Stored items:

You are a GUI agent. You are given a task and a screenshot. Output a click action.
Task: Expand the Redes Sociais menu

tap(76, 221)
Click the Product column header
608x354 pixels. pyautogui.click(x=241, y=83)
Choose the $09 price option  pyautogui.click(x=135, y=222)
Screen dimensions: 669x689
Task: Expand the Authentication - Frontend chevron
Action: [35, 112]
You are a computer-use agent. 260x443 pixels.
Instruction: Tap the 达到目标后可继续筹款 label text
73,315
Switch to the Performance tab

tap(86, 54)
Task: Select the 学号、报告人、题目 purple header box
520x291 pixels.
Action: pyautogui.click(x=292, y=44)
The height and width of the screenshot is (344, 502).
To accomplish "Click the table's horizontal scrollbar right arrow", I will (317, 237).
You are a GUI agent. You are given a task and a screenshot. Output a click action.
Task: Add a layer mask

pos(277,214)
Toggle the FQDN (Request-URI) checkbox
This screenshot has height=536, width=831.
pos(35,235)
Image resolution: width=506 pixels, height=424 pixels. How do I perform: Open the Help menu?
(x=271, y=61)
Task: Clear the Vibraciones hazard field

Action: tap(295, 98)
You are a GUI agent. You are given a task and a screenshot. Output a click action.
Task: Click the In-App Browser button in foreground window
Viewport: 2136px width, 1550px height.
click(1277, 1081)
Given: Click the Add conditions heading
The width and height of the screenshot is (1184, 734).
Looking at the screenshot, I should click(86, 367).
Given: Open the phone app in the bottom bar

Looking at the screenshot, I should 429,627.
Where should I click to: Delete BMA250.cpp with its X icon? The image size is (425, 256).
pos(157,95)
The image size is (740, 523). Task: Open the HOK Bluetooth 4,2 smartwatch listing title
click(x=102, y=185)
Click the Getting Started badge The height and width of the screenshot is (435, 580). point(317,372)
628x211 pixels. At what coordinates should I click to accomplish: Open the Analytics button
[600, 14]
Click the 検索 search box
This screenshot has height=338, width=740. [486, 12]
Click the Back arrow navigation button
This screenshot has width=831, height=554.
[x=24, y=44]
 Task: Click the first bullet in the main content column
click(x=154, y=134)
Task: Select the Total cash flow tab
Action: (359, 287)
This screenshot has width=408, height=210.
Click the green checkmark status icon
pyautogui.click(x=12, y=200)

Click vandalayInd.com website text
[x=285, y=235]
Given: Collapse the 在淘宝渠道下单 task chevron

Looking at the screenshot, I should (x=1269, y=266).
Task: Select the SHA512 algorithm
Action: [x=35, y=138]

**Problem to work on**.
Set down every entry exactly as given.

**Answer section**.
You are a GUI agent. You are given a task and a screenshot. Output a click action.
Task: Expand the Redes Sociais menu

tap(76, 221)
Click the Product column header
608x354 pixels. pyautogui.click(x=241, y=83)
Choose the $09 price option  pyautogui.click(x=135, y=222)
Screen dimensions: 669x689
Task: Expand the Authentication - Frontend chevron
Action: [35, 112]
You are a computer-use agent. 260x443 pixels.
Instruction: Tap the 达到目标后可继续筹款 label text
73,315
Switch to the Performance tab

tap(86, 54)
Task: Select the 学号、报告人、题目 purple header box
520x291 pixels.
Action: pyautogui.click(x=292, y=44)
The height and width of the screenshot is (344, 502).
To accomplish "Click the table's horizontal scrollbar right arrow", I will (317, 237).
You are a GUI agent. You are given a task and a screenshot. Output a click action.
Task: Add a layer mask

pos(277,214)
Toggle the FQDN (Request-URI) checkbox
This screenshot has height=536, width=831.
pos(35,235)
Image resolution: width=506 pixels, height=424 pixels. How do I perform: Open the Help menu?
(x=271, y=61)
Task: Clear the Vibraciones hazard field

Action: tap(295, 98)
You are a GUI agent. You are given a task and a screenshot. Output a click action.
Task: Click the In-App Browser button in foreground window
Viewport: 2136px width, 1550px height.
click(1277, 1081)
Given: Click the Add conditions heading
The width and height of the screenshot is (1184, 734).
Looking at the screenshot, I should click(86, 367).
Given: Open the phone app in the bottom bar

Looking at the screenshot, I should 429,627.
Where should I click to: Delete BMA250.cpp with its X icon? The image size is (425, 256).
pos(157,95)
The image size is (740, 523). Task: Open the HOK Bluetooth 4,2 smartwatch listing title
click(x=102, y=185)
Click the Getting Started badge The height and width of the screenshot is (435, 580). point(317,372)
628x211 pixels. At what coordinates should I click to accomplish: Open the Analytics button
[600, 14]
Click the 検索 search box
This screenshot has height=338, width=740. [486, 12]
Click the Back arrow navigation button
This screenshot has width=831, height=554.
[x=24, y=44]
 Task: Click the first bullet in the main content column
click(x=154, y=134)
Task: Select the Total cash flow tab
Action: (359, 287)
This screenshot has width=408, height=210.
Click the green checkmark status icon
pyautogui.click(x=12, y=200)

Click vandalayInd.com website text
[x=285, y=235]
Given: Collapse the 在淘宝渠道下单 task chevron

Looking at the screenshot, I should (x=1269, y=266).
Task: Select the SHA512 algorithm
Action: [x=35, y=138]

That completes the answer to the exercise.